Además, el más impresionante de los espejismos: por cómo imaginamos ahora a Jesús, por cómo lo hacemos en esta generación, emblema único de los valores de moda, es incomprensible que lo mataran. Jesús tendría que haber sido más pillo, porque estamos convencidos de que en esta época nuestra no le habrían crucificado, y podría pasear feliz por nuestras calles. ¿Le mataron? – será que no fue así… Quizá lo inventó la Iglesia para tener algo de que acusar al mundo. Lo hemos bajado de la peana, porque ya no nos da miedo. De hecho, ya no dice la verdad. No es más que uno más. Una suerte de comodín que podemos colocar como queramos, siempre incondicional nuestro, digamos lo que digamos. Porque Jesús es bueno. Normal: si Dios anda ya tan cerca, y tan al alcance de nuestra mano, cuánto más un ingenuo carpintero al que todo le parecía bien…

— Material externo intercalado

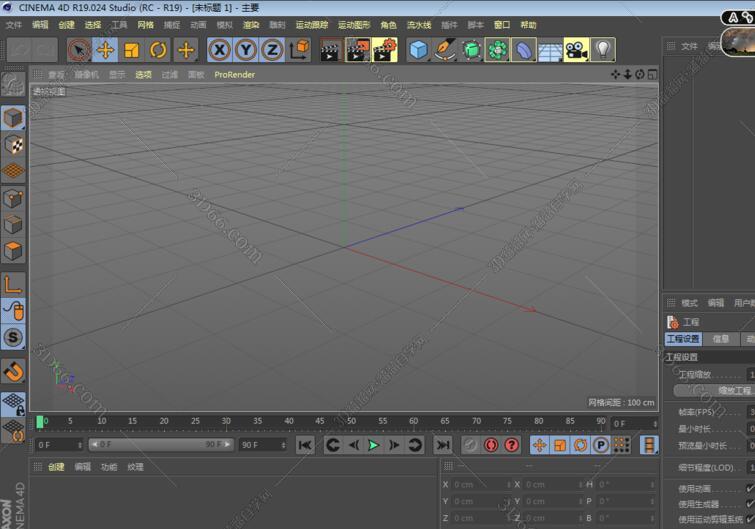Viewport: 755px width, 529px height.
Task: Open the Edit Render Settings icon
Action: coord(384,50)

Celebramos la fiesta impresionante de la Santísima Trinidad. Porque la Iglesia no se cansa. La liturgia educa, maestra, y nos convoca a esta lección magistral: Dios es Uno y Trino. Padre, Hijo, y el Amor entre el Uno y el Otro. Hoy nos toca mirar a Dios. Mirarle a Él, su retrato. Lo que es, no porque al pronunciarlo lo generemos, sino porque Él estaba antes. San Pablo dice en la segunda lectura de la Misa de hoy que hemos recibido un Espíritu que nos hace hijos adoptivos. Y que el testimonio del Espíritu es justo este: que somos hijos. Así, herederos de Dios y coherederos con Cristo. Hijos, porque Él estaba antes – porque Él es antes.

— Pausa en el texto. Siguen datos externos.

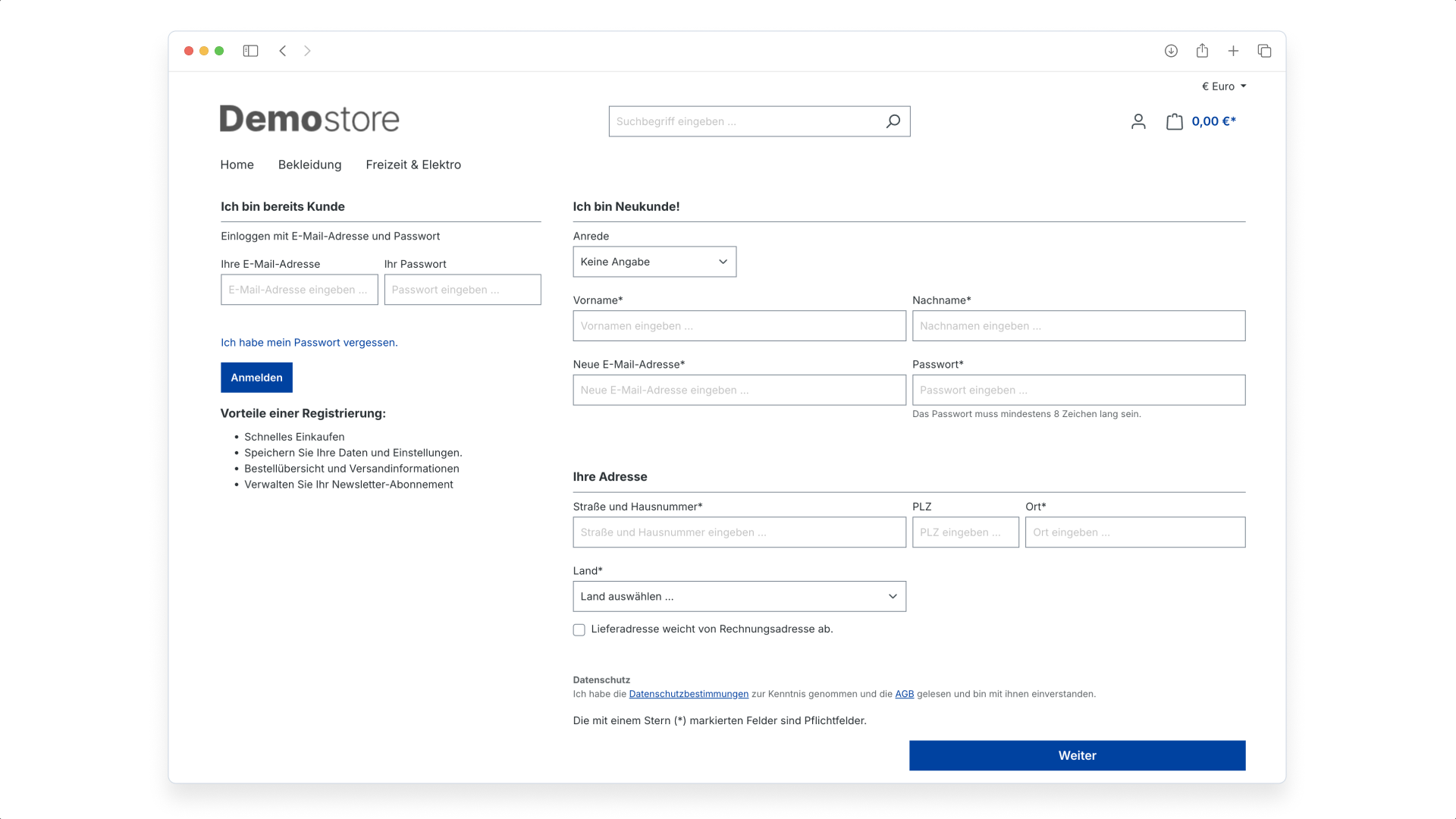The height and width of the screenshot is (819, 1456).
Task: Click the browser download icon
Action: (x=1171, y=51)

Ese antes no nos lo quitaremos nunca de encima. Porque no podemos anticiparnos a nuestro Origen. Pero es que por mucho que nos empeñemos, o que pensemos que no quepa en la historia más que nuestra delegada opinión, no nos interesa cambiar a Dios. Nos interesa descubrirle, acogiendo la historia de la vida de cada uno con la que Él se nos quiere dar a conocer. Qué necios cuando le chuleamos, con todos esos yo creo que las cosas deberían ser de otro modo… Desde siempre y para siempre amor. Siempre fidelidad. Un Padre que no se agosta. Dispuesto a la enésima virguería con tal de conquistar nuestra libertad. María nos ayude a entrar en el silencio interior, y desde ahí le miremos. Lo nuestro pasa, pero Él permanece.